Monday, February 14, 2005

My Valentine Revelation

Thanks to Hallmark's constant strive to engorge the pockets of it's stock holders, the beginning of February has made the topic of love unavoidable.  Everywhere you look the color of passion is thrust upon you.  I had to escape into the Staples store downstairs just so I can remember what other colors existed.

Falling into the trap of Valentine's Day I found myself thinking about love.  Read more [+/-]

Ever since T.J., I've never loved another man.  Until a few weeks ago.  It felt like a bad deja vu.  The same characters: me and a friend; the same plot: I know I loved him more than he loved me; the same obsticle: he couldn't be mine.  And again, the feelings of loss, depression, and helplessness came flooding back.

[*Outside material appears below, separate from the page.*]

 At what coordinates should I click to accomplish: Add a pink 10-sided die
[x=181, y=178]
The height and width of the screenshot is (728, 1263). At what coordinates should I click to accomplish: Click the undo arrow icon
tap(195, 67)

With the past few days of introspection, I've realized that there are a lot of differences between what had happened in the past and what is happening now.  The biggest difference is back then, I was still in the closet.  This kept me from being the real me.  I had also changed myself to accommodate T.J., being much more passive, less sarcastic, giving him less excuses for him to stop being my friend.

When my "one-sided love" relationship ended with T.J., I thought it would be impossible for me to be friends with someone I loved if they didn't love me back.  When I started to fall in love with this friend, I felt myself changing again.  However, this time, I caught myself before I spiraled down into an emotional mess.

"You're out.  This is the real you.  There should be no reason why you need to hide yourself or your feelings.  He was your friend before you fell in love with him.  He will be there.  Just be yourself."

And then it hit me: I have been friends with people who had crushes on me.  That didn't change the way I saw them, they were still good people and still good friends (plus it was definitely easier to flirt with them).  And they didn't stop wanting to be my friend when it was apparent I couldn't be with them.  I've just unpacked a piece of emotional baggage.

With all this cleaning, I guess I'll come clean.  Happy Valentine's Day everyone.  Tell everyone you love that you love them.  I love you all.  And Matt, I have the biggest crush on you (seriously, who wouldn't)... well, for now anyway.

2 comments:

Jon said...

The best part of V day is the chocolates. Other than that, it's pretty much crap

No Milk Please said...

jase, it's hard to be in love with a friend, and yes, that shouldn't be a reason why you shouldn't be friends anymore. the thing you have to remember is, by hanging out with a friend who could not love you back, are you preventing yourself from finding someone who would? how is it going to look for someone who is interested to see you with your love?

spend less time with your crush and more time with making yourself available for other people. then maybe you'll find somebody who'll love you back.